Just think of it as a vacation to Fiji for your innards. The combination of forward bending mildly constricts the abdomen, and when followed by reopening the abdominals with a backbend, serves in the detoxifying movement of blood and exchange of oxygen. Gentle twists stimulate the digestive tract, tending to the absorption of nutrients on the right side, the ascending colon; aiding in the process of elimination on the left side, the descending colon, and laterally with the transverse colon.

Restorative Yoga Can Balance Your Energy

The Gravity Guru, Sir Isaac Newton, is credited with the discovery that, “what comes up, must come down”. The practices of restorative yga rest on this knowledge, balancing out the upward flow of energy, called ‘Prana’, with the downward flow of energy, called ‘Apana’. Pranic energy moves from above the diaphragm to regulate heart rate and respiration. The Apanic energy moves from below the diaphragm to direct the organs in the abdominal region. James Brown also held this yogic truth as depicted in his lyrics, “you gotta get up to get down”.

Restorative Yoga as Medicine

When I first saw the Easy Button commercial I didn’t think it related to my life at all. After all, I’m not diapering twins or performing surgery or taming wild horses. But the truth is that stress, anxiety and worry are common experiences for most of us on a daily basis. The American Institute of Stress (now there’s a bummer of a business name!) says that 3 out of 4 of all doctor’s visits are for stress-related ailments and that stress is the basic cause of up to 60% of all human ailments and disease.
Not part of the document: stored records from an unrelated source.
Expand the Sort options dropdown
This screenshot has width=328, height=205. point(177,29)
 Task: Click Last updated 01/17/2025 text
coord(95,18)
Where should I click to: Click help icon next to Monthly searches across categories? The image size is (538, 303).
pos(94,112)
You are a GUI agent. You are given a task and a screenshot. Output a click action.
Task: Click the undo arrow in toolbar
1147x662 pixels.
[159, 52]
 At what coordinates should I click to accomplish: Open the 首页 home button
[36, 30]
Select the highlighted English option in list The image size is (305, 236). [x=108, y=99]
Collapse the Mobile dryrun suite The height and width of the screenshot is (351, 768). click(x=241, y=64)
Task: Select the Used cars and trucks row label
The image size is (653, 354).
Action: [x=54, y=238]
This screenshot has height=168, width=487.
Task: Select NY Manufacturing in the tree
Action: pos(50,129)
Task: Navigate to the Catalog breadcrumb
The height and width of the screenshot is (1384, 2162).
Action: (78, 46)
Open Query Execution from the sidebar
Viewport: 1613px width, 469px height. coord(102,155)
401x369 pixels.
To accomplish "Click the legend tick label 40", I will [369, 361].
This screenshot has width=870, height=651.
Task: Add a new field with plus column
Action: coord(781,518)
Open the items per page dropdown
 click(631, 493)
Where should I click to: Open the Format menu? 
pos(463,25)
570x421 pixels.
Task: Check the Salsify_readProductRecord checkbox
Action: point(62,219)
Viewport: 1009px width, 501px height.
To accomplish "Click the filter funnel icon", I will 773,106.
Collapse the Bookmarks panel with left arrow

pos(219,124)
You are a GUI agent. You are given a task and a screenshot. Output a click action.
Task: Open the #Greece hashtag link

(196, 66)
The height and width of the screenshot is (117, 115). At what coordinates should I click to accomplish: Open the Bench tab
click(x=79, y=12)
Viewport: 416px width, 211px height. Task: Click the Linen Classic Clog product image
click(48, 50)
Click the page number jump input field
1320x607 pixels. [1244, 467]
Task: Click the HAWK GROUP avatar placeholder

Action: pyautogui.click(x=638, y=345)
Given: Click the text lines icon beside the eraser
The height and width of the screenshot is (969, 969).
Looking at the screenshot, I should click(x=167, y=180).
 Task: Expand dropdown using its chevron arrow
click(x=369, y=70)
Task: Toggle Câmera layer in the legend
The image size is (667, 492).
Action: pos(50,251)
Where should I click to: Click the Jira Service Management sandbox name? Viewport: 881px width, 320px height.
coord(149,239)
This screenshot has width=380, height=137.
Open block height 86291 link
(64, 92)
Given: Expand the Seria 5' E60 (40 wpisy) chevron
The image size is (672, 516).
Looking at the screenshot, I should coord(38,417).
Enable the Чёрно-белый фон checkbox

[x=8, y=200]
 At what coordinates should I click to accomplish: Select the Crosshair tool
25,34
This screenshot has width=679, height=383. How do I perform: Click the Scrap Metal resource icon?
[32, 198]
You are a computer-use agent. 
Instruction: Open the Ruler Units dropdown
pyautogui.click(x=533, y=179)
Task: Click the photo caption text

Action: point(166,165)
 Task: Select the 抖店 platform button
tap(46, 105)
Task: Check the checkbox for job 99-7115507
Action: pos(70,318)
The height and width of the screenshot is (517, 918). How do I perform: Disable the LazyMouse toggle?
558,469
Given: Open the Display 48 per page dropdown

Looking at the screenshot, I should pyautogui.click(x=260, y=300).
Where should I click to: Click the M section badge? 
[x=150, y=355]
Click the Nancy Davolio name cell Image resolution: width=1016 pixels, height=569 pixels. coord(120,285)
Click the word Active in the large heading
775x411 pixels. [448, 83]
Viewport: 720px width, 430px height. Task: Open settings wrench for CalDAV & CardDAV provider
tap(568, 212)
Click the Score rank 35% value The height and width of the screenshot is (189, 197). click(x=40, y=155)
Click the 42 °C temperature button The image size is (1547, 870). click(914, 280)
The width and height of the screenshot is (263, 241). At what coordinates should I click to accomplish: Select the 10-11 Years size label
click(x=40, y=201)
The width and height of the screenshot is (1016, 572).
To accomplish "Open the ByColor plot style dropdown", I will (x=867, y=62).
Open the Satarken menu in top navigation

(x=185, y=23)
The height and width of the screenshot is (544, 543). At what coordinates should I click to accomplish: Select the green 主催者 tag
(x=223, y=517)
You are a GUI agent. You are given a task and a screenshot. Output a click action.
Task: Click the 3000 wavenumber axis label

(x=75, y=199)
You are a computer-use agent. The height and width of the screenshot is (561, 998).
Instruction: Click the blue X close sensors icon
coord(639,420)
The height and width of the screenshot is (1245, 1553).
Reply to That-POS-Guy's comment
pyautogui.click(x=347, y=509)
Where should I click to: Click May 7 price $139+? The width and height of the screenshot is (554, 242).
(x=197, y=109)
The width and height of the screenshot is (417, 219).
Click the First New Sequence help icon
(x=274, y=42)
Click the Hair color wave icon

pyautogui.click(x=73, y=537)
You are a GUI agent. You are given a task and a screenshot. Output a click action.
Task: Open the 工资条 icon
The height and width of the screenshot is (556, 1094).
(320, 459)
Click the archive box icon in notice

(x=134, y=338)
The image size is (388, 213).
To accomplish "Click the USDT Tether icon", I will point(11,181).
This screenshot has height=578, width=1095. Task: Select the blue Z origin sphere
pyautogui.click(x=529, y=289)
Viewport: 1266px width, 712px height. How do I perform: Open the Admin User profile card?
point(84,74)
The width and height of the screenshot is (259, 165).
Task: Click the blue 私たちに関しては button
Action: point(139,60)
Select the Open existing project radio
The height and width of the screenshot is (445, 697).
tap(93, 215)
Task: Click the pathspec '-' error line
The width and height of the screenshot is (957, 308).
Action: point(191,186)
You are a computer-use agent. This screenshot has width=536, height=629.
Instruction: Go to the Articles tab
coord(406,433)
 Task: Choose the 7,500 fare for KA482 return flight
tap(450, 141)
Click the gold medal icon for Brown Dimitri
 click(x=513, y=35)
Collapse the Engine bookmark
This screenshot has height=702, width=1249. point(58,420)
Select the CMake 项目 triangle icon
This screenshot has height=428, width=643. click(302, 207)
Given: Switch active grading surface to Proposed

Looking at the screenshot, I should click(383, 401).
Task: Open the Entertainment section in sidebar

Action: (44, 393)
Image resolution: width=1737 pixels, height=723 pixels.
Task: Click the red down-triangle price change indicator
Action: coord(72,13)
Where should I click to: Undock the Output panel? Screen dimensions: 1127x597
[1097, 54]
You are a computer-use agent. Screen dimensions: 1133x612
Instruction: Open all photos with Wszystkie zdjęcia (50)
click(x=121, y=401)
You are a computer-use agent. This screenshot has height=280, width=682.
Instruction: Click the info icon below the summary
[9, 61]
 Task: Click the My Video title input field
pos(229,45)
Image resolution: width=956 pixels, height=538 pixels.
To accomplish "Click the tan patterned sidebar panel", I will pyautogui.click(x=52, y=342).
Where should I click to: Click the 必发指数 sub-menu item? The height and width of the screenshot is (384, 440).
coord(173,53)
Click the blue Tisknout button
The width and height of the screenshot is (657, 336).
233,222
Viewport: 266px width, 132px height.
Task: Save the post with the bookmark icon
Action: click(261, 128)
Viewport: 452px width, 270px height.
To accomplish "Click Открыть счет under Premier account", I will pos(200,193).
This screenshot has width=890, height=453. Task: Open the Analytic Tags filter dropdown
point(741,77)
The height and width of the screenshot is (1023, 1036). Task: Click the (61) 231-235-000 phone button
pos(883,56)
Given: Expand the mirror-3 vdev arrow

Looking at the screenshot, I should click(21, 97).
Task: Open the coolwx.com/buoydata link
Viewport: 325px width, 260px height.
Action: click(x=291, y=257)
Stress actually shrinks the grey matter in your brain and costs our society over $300 billion every year in health costs and loss of productivity.

Every individual experiences it differently, but for yoga practitioners the beneficial practices of restorative yoga can be serious medicine in the fight against stress and worry.

So next time your boss decides to cancel your vacation or your toddler flushes the Legos or your teenager swipes your credit card and heads to the mall, hit the Easy Button and give your body and mind a break. You will be roping those wild horses again in no time.